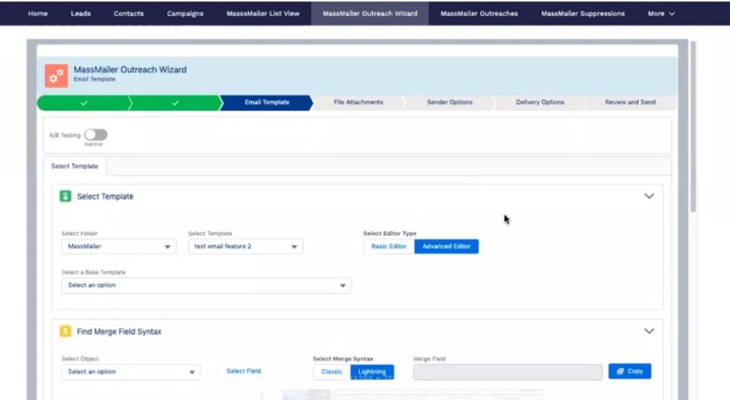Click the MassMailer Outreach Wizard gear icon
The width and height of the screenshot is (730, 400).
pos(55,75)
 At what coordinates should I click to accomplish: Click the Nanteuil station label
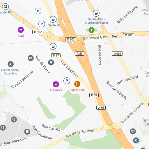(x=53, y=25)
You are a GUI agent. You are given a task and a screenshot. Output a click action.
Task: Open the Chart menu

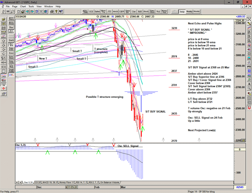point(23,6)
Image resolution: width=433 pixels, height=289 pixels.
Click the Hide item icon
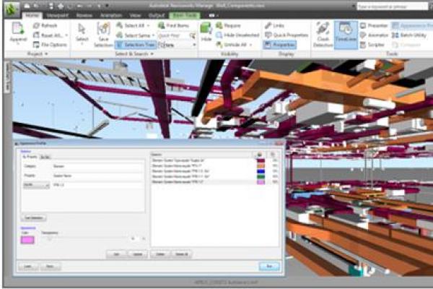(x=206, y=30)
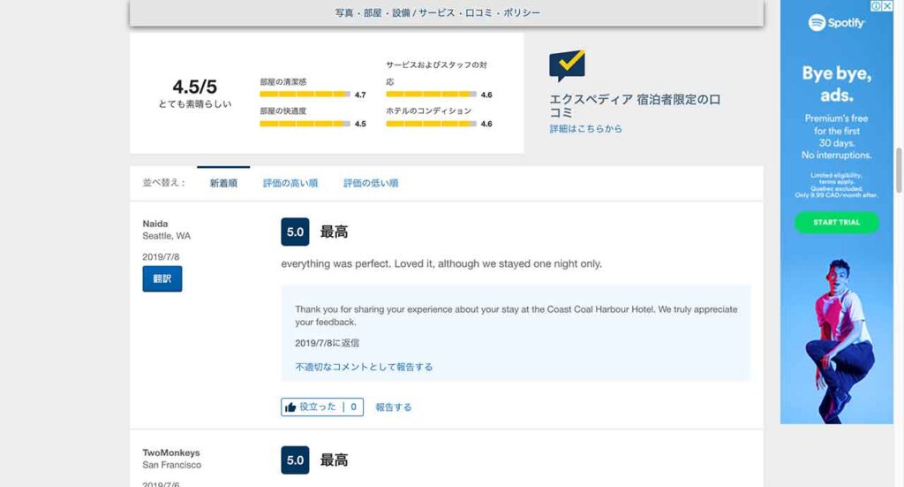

• Given instruction: Put every line of text from the entries above into a numbered list, skipping blank lines. Leave the pictures out.

• Answer in full:
1. Click the MassMailer Outreach Wizard gear icon
2. The width and height of the screenshot is (730, 400).
3. pos(55,75)
4.  At what coordinates should I click to accomplish: Click the Nanteuil station label
5. (x=53, y=25)
6. You are a GUI agent. You are given a task and a screenshot. Output a click action.
7. Task: Open the Chart menu
8. point(23,6)
9. Image resolution: width=433 pixels, height=289 pixels.
10. Click the Hide item icon
11. (x=206, y=30)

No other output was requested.